STORED ROWS
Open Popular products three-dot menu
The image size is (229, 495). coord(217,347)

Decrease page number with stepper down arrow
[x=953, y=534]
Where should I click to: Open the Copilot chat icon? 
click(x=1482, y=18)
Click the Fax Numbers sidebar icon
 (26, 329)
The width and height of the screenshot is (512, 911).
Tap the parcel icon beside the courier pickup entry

YOUR TASK
Copy out every one of the rows above word for word, keeping each line as it is.

RESULT OF THIS EXERCISE
Open Popular products three-dot menu
The image size is (229, 495). coord(217,347)

Decrease page number with stepper down arrow
[x=953, y=534]
Where should I click to: Open the Copilot chat icon? 
click(x=1482, y=18)
Click the Fax Numbers sidebar icon
 (26, 329)
The width and height of the screenshot is (512, 911).
Tap the parcel icon beside the courier pickup entry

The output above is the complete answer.